Adds edge features + ragged features support to SamplingPipelines.

PiperOrigin-RevId: 571925262
tensorflow · Oct 9, 2023 · b07efe7 · b07efe7
1 parent ca8974d
commit b07efe7
Show file tree

Hide file tree

Showing 4 changed files with 137 additions and 71 deletions.
diff --git a/tensorflow_gnn/experimental/sampler/beam/sampler.py b/tensorflow_gnn/experimental/sampler/beam/sampler.py
@@ -70,16 +70,46 @@ def get_sampling_model(
     a mapping from the layer's name to the corresponding edge set.
   """
   layer_name_to_edge_set = {}
+
+  def get_tensor_spec(
+      feature: graph_schema_pb2.Feature,
+      *,
+      outer_dims: tuple[Optional[int], ...] = (),
+      debug_context: str = '',
+  ) -> tf.TensorSpec:
+    try:
+      dtype = tf.dtypes.as_dtype(feature.dtype)

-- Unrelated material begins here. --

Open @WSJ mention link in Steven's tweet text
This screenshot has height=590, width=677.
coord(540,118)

+      shape = _get_shape(feature)
+      shape = tf.TensorShape(outer_dims).concatenate(shape)
+      ragged_rank = sum([int(d is None) for d in shape[1:]])

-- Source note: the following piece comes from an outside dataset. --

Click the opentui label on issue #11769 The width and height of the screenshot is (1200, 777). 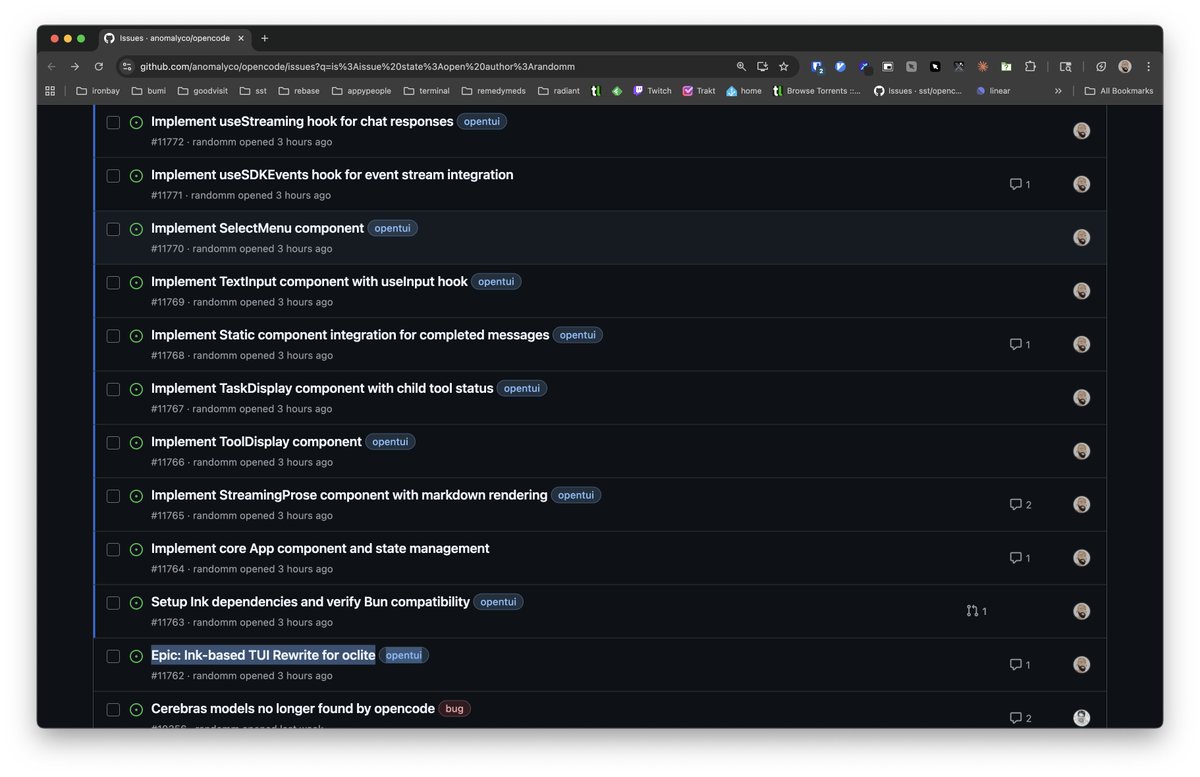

+      if ragged_rank == 0:
+        return tf.TensorSpec(shape, dtype)
+      else:
+        return tf.RaggedTensorSpec(shape, dtype, ragged_rank=ragged_rank)

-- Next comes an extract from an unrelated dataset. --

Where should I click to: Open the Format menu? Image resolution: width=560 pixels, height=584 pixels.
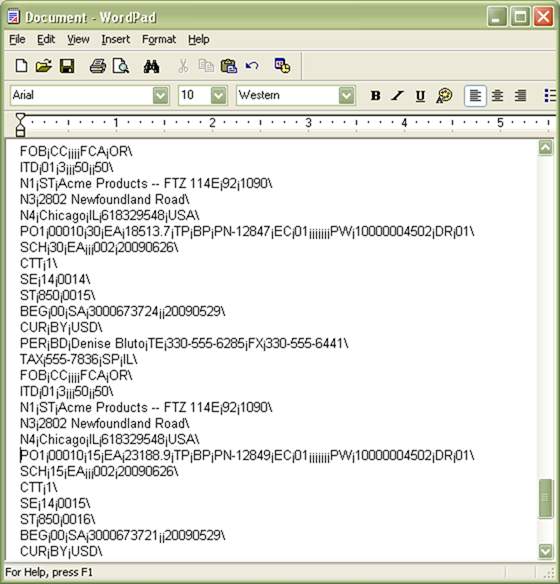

+    except Exception as e:
+      raise ValueError(f'Invalid graph schema for {debug_context}') from e
+
   def edge_sampler_factory(
       op: sampler_lib.SamplingOp,
       *,
       counter: dict[str, int],
   ) -> sampler.UniformEdgesSampler:
+    # pylint: disable=g-complex-comprehension
+    edge_features = graph_schema.edge_sets[op.edge_set_name].features
     accessor = sampler.KeyToTfExampleAccessor(
-        sampler.InMemStringKeyToBytesAccessor(
-            keys_to_values={'b': b'b'}),
+        sampler.InMemStringKeyToBytesAccessor(keys_to_values={'b': b'b'}),
         features_spec={
             '#target': tf.TensorSpec([None], tf.string),
+            **{
+                name: get_tensor_spec(
+                    feature,
+                    outer_dims=(None,),
+                    debug_context=(
+                        f'{op.edge_set_name} edge set, feature {name}'
+                    ),
+                )
+                for name, feature in edge_features.items()
+            },
         },
     )
     edge_set_count = counter.setdefault(op.edge_set_name, 0)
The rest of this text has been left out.